Cotyledon pendens
Van Jaarsv.

Family : Crassulaceae
Common Name : cliff cotyledon

A flowering branch of Cotyledon pendens

Cotyledon pendens is a rare succulent shrublet with hanging branches and flowers, only known from sheer cliff faces along the Bashe River in the Eastern Cape (former Transkei region).

Description
Much-branched succulent shrublet with dense, curtain-forming, hanging stems up to 600 mm long. Its roots are fibrous and not succulent. The stems are initially soft and flaccid, ± 2 mm in diameter, whitish green (due to a powdery bloom) and the nodes are about 7–15 mm apart. The stems and leaves are at first sparsely beset with glandular hairs, becoming hairless with age (glabrescent). Its leaves are often crowded and highly succulent, in opposite pairs, pendent, the leaf blades (lamina) are elliptic to elliptic-egg-shaped (ovoid), 18–25 x 10–15 mm and 7–10 mm thick, the tip (apex) ending abruptly in a sharp point (mucronate), the base is wedge-shaped. The leaf surface is whitish grey-green due to the powdery bloom, the leaf margin is an attractive reddish colour. The short petiole is 1.5–2.0 mm long. The inflorescence is produced at the ends of the branches, it is branched and hanging and 50–90 mm long, with up to 4 flowers (sometimes only a single flower). The flower stalk is about 8–18 mm long and 2 mm in diameter. The flowers are bell shaped, orange-red 40–45 x 12–13 mm with a cylindrical tube slightly bulging in the middle. The lobes are spreading. Its 10 stamens are produced in two whorls, they are yellowish green and 18–20 mm long, fused into a tube in the lower third. The anthers (male parts) are spherical bearing yellow pollen.

Cotyledon pendens in cultivation at Kirstenbosch NBG
Close-up of the leaves of Cotyledon pendens

Cotyledon pendens is one of 11 Cotyledon species occurring in South Africa. It belongs to the Stonecrop family (Crassulaceae) which is very well represented in South Africa, especially in dry habitats. Cotyledon pendens is immediately distinguished by its pendent branches bearing small grey-green oval-elliptic leaves and pendent bell-shaped flowers.

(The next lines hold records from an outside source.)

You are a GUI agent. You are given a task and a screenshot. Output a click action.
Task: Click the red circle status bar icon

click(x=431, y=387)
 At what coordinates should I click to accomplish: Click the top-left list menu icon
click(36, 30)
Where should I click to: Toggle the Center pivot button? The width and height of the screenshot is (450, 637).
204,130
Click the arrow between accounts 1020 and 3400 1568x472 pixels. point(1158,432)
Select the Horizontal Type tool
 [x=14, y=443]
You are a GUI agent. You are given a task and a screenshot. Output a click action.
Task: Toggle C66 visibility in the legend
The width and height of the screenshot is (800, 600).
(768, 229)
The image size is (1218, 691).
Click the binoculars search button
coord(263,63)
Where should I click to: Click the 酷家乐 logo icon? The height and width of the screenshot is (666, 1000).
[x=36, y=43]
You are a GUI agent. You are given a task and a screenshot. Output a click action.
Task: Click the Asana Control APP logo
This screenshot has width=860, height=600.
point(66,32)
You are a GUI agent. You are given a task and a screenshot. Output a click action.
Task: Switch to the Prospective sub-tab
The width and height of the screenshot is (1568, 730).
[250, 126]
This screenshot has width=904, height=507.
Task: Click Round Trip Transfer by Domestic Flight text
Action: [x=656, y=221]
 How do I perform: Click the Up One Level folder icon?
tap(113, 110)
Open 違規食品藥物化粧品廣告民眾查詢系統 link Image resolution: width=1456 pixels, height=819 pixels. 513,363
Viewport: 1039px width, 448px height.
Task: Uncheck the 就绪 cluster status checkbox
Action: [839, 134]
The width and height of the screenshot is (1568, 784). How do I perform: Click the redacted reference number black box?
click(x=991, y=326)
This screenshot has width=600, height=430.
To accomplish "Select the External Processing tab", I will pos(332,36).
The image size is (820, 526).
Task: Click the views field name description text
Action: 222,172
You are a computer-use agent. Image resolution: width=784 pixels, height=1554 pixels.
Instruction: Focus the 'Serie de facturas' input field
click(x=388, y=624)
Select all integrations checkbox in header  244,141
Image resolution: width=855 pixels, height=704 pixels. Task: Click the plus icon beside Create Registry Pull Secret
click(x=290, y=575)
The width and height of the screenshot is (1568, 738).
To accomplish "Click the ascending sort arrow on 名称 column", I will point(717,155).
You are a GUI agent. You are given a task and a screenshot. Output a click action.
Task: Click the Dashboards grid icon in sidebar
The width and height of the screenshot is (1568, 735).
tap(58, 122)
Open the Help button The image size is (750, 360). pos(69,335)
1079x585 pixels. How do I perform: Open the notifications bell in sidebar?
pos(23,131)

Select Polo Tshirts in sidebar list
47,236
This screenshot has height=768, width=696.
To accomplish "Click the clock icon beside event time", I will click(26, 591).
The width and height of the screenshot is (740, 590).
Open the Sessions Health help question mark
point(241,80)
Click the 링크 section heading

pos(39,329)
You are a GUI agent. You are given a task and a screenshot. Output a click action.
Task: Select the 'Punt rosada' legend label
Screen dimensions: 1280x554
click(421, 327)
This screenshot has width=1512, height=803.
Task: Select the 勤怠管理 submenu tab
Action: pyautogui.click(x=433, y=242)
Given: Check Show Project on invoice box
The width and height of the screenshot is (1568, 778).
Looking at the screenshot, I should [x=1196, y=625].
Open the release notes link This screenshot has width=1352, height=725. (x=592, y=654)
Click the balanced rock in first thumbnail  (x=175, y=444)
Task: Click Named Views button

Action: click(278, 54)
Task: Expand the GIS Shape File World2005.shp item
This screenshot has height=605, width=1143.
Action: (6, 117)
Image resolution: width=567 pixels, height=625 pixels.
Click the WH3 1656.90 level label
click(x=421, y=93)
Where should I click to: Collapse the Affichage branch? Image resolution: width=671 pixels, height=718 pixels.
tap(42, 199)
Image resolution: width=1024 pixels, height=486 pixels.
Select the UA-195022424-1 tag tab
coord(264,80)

Flowering time: Cotyledon pendens flowers during midsummer.

Distribution and habitat:
Cotyledon pendens is only known from sheer cliff faces along the Bashe River in the Eastern Cape (former Transkei region). The Bashe River is a large river which has its origin in the Drakensberg of the Eastern Cape. The vegetation in the region is mainly grassland and the lower part of the deep gorge (where this plant can be found) is covered with dense Eastern Valley Bushveld. Cotyledon pendens grows on sheer south-facing shale cliffs in a predominantly summer rainfall region. The summers are hot, winters cooler, dry and without frost. Rainfall occurs mainly during summer and ranges between 1000–1250 mm (mainly thundershowers, October to May). Plants grow firmly-rooted in crevices forming drooping mats (cliff hanger) at an altitude of 300–400 m above sea level. The plant shares its habitat with other cliff-dwelling plants such as Aloe reynoldsii, Bulbine thomasiae, Adromischus liebenbergii subsp. orientalis, Albuca batteniana, Ornithogalum longibracteatum, Drimia anomala, Drimia loedolffiae, Haworthia cymbiformis var. setulifera, Crassula cordata, C. intermedia, C. perforata, Ceropegia sandersonii (southernmost record), Albuca batteniana, Peperomia blanda, Rhipsalis baccifera, Ledebouria ensifolia, Haemanthus albiflos, Plectranthus hadiensis and Pelargonium acraeum. Other non-succulent plants observed in the habitat include: Ficus burtt-davyi, F. burkei, Schotia latifolia and Bauhinia bowkeri.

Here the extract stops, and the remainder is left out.